What is required
Copy each line below that contains the string "Where". Case counts, so match uppercase and lowercase letters as given.

Given records Block Start

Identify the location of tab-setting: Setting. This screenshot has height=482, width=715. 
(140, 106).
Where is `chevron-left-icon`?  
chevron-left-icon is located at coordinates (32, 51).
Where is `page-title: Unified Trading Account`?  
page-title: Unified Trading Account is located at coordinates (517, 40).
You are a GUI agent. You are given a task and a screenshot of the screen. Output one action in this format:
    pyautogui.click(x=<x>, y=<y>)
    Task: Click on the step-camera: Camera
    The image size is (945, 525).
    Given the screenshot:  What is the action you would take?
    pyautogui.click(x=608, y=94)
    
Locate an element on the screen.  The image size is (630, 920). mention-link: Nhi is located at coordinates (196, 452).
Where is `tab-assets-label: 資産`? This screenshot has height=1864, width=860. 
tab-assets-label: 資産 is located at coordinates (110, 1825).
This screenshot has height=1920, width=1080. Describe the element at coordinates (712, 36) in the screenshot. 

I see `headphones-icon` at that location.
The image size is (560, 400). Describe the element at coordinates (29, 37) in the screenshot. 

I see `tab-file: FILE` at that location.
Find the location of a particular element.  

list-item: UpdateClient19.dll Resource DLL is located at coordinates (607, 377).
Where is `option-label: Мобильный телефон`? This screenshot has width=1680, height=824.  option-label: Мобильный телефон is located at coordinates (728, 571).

Given records Block End

Written answer
Where is `chevron-left-icon`?  
Where is `page-title: Unified Trading Account`?  
Where is `tab-assets-label: 資産`? This screenshot has height=1864, width=860. 
Where is `option-label: Мобильный телефон`? This screenshot has width=1680, height=824.  option-label: Мобильный телефон is located at coordinates (728, 571).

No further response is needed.